In the case of Brown v HM Coroner for Norfolk the Chief Coroner, his Honour Judge Thornton QC, provided helpful guidance on what constitutes good practice at Pre-Inquest Review hearings.  Some of the key points of guidance are set out here:

Agenda

  • All interested parties, particularly bereaved families should be provided with sufficient notice of matters to be discussed at a PIR.
  • Coroners should provide a written agenda in advance of a Pre-Inquest Review hearing.
  • The agenda should be tailored to the individual case but is likely to include the following, particularly in the more complex cases:
    • List of interested persons
    • Proposed list of witnesses, identifying those who may be called to give evidence orally and those whose statements may be read
    • The issues to be considered at the inquest
    • The scope of the evidence
    • Whether a jury will be required
    • Whether the inquest matter engages Article II of the European Convention of Human Rights
    • Disclosure issues
    • Proposed date of the final inquest hearing

Disclosure

  • The Chief Coroner stated that Coroners should ensure that all interested persons have sufficient disclosure of relevant statements and documents prior to the PIR taking place.  This is particularly important where a party is unrepresented.

Impartiality

  • The Chief Coroner noted the importance of ensuring that there is no impression of bias or favouritism.  He stated that a Coroner should be careful in correspondence with an interested party so as not to appear too familiar to the correspondent, even though they may have become familiar with one another through the course of the Coroner’s work.

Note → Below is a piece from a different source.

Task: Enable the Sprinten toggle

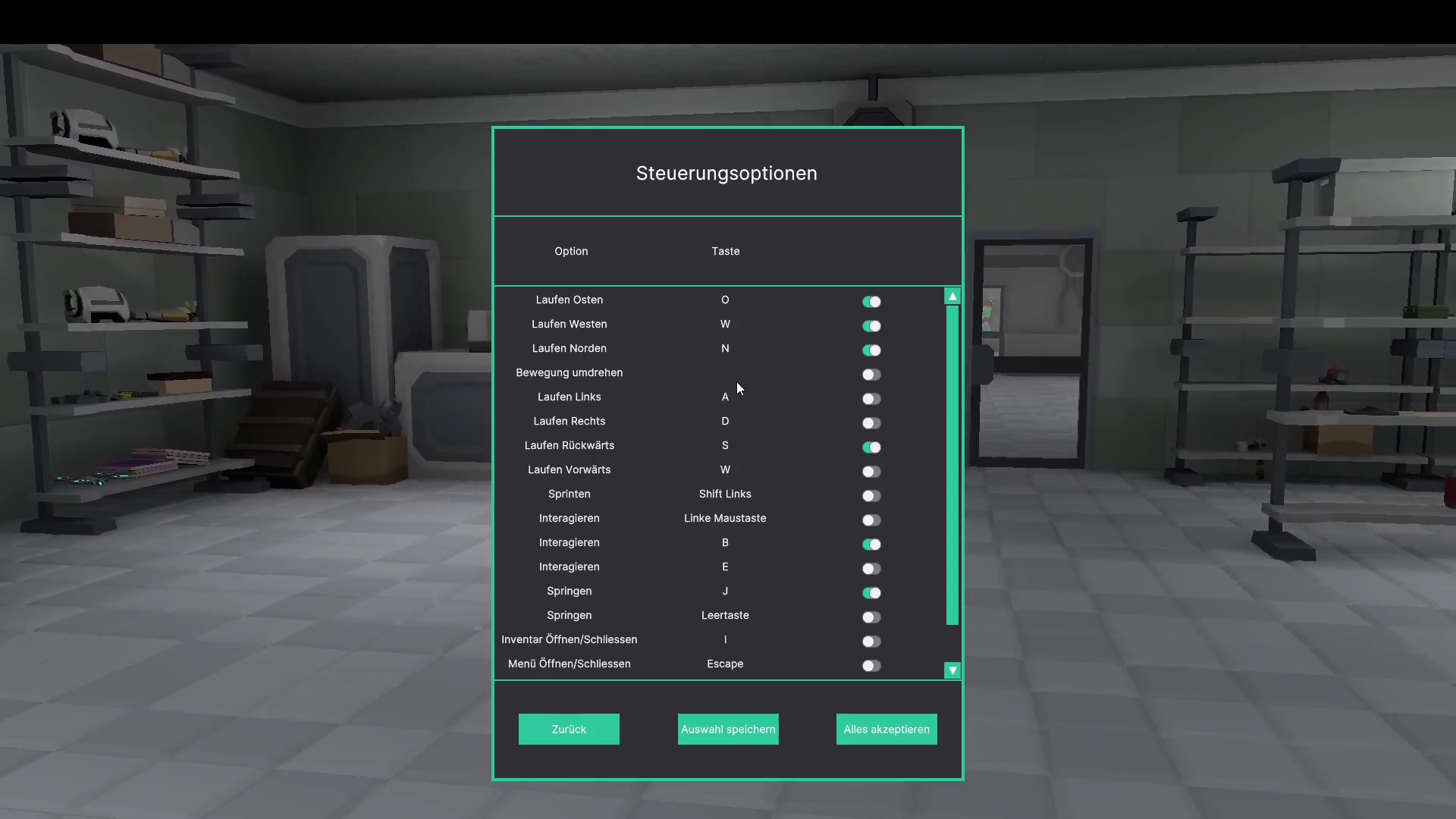Action: [x=871, y=496]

Pre-determining the outcome

  • The Chief Coroner reiterated the detriment of an interested party feeling as though the Coroner had formed a conclusion as to the outcome of the inquest prior to the hearing taking place.  Coroners should therefore avoid giving the impression that the findings and conclusions of the inquest are in any way pre-determined, even where evidence points substantially in one direction.

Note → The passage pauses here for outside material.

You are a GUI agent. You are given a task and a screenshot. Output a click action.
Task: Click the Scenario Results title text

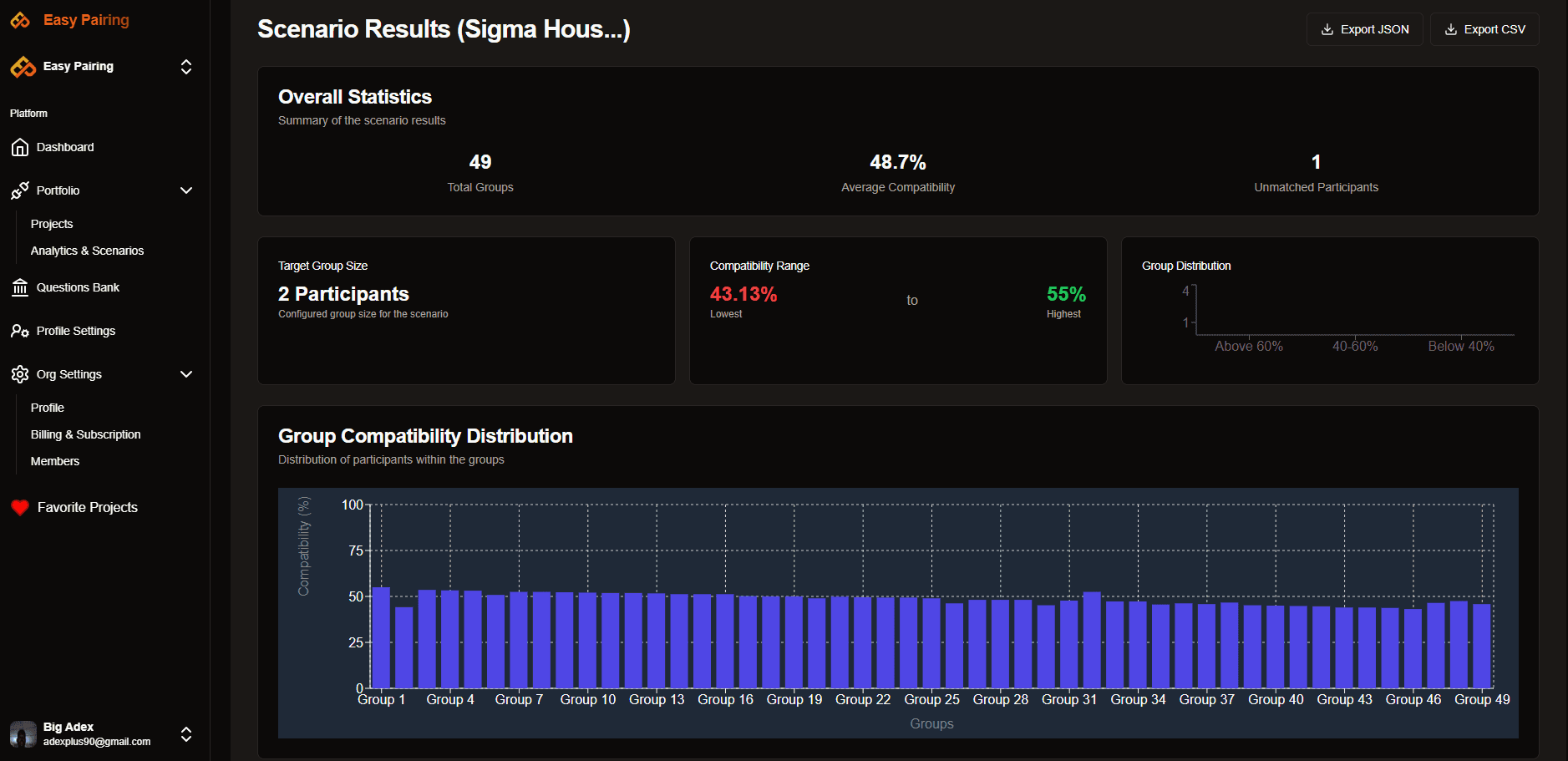(x=444, y=28)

The Chief Coroner’s comments in this case provide helpful recommendations for Coroners conducting Pre-Inquest Review hearings and will hopefully encourage wider and more consistent application of the use of such hearings and ensuring all interested parties are on an equal footing.

Withy King’s inquest lawyers, who represent bereaved families at Inquests across England and Wales, welcome the guidance from the Chief Coroner, which can only serve to reinforce the importance of effectively managed Pre-Inquest Review hearings.  In our experience inquests progress much more efficiently, and often to better effect, where the investigation has been well managed by the Coroner from the outset.